Please write the data out as a numbered list with blank lines omitted, beginning at the line containing "Image resolution: width=1568" and ending at the line containing "(1441, 101)", both included. Leave the pictures out of your output.

Exercise inputs:
* * * *

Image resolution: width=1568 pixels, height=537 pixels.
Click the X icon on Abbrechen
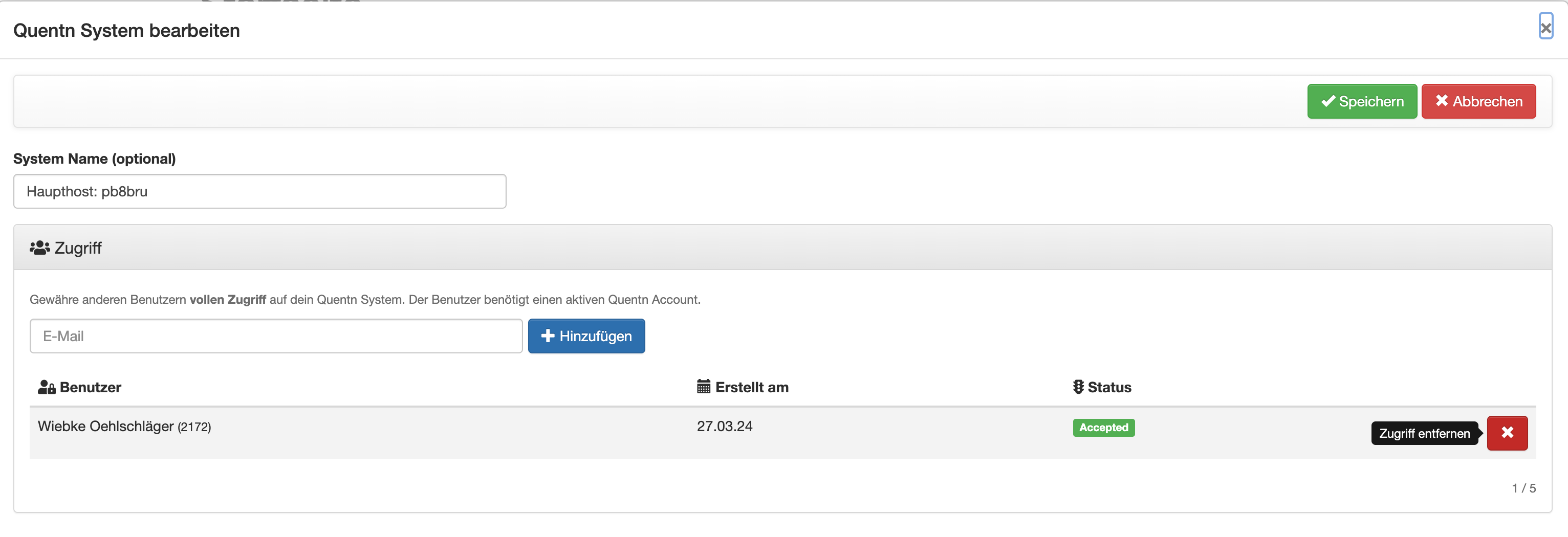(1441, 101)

* * * *

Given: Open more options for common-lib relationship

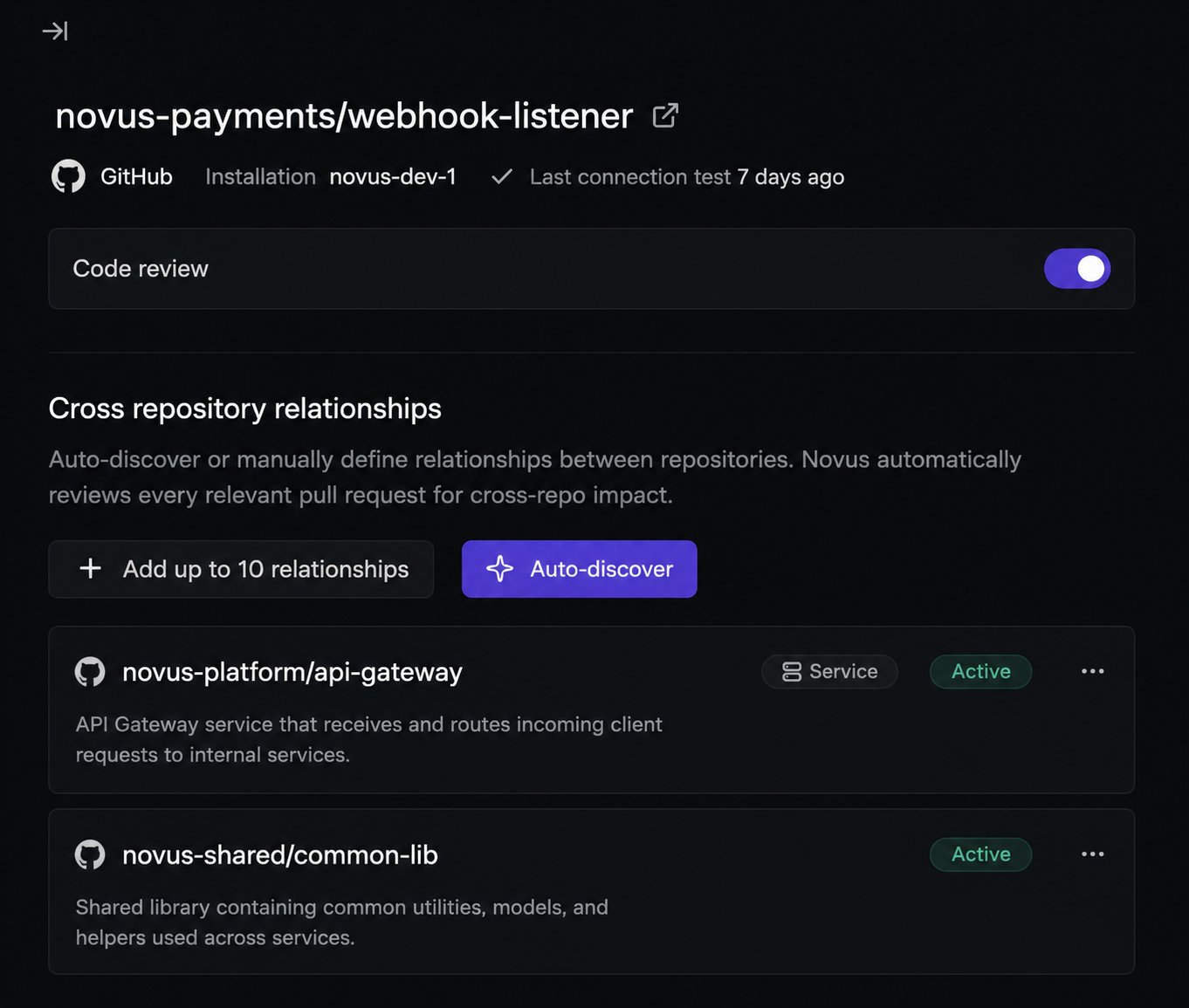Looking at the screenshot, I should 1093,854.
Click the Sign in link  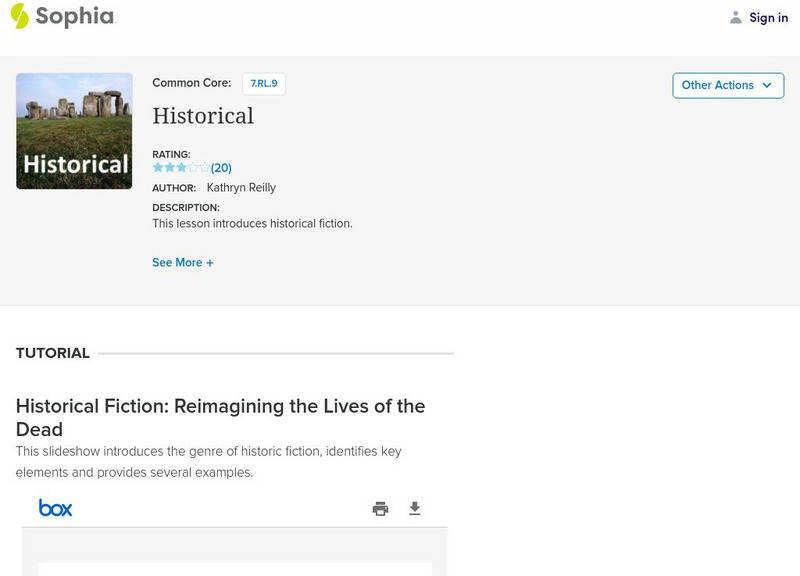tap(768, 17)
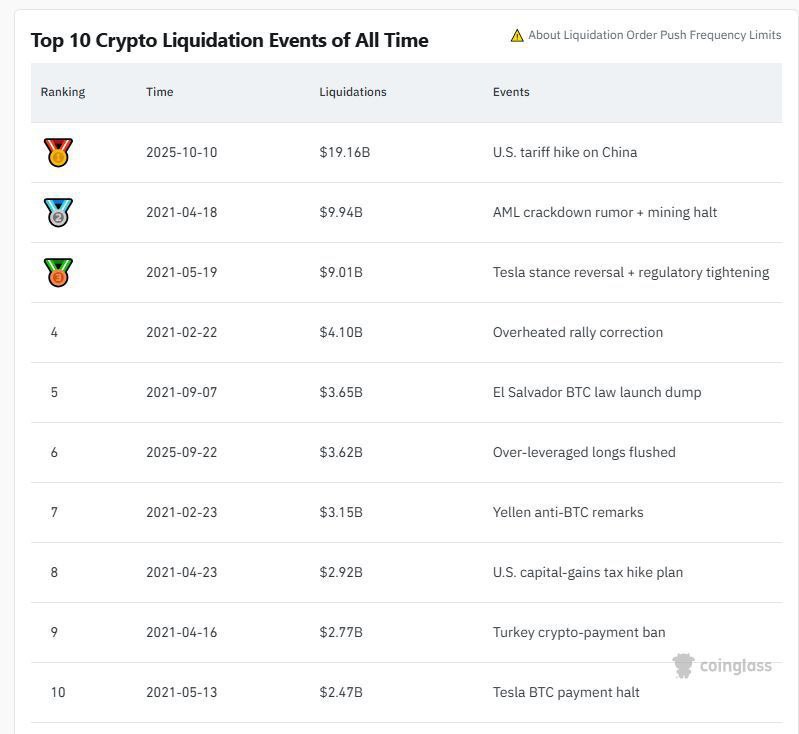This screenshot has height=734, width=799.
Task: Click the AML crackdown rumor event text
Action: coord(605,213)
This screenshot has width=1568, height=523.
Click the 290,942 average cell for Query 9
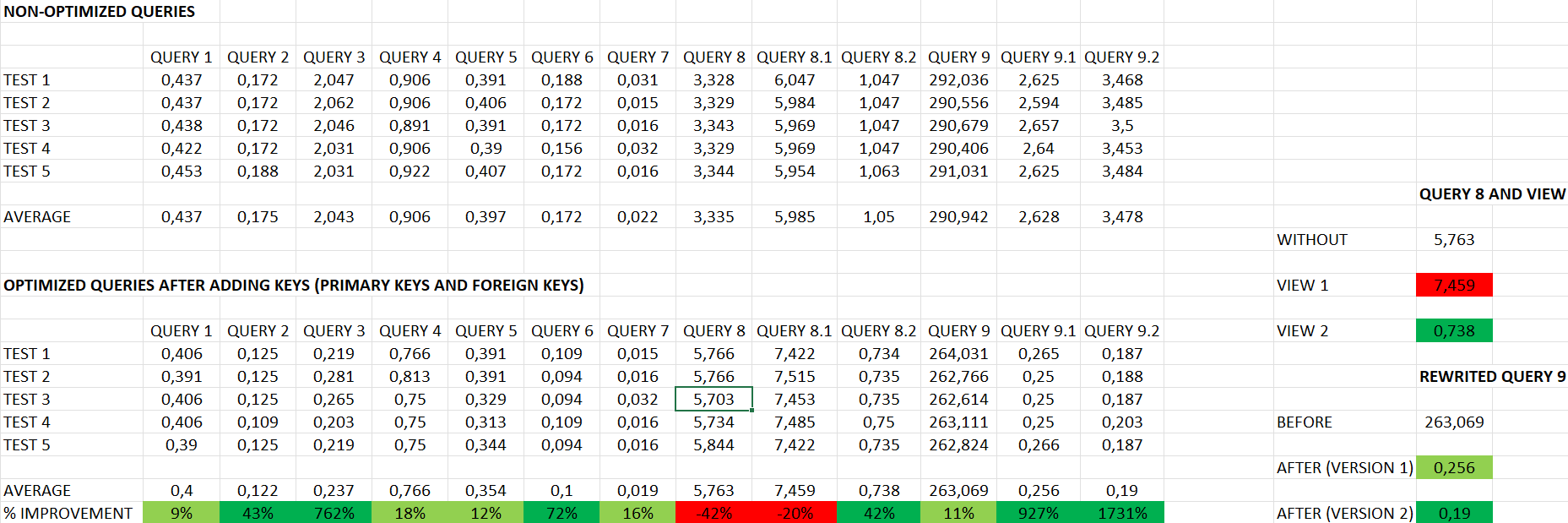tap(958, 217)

* * * *

Response to the task:
1. Image resolution: width=1568 pixels, height=537 pixels.
2. Click the X icon on Abbrechen
3. (1441, 101)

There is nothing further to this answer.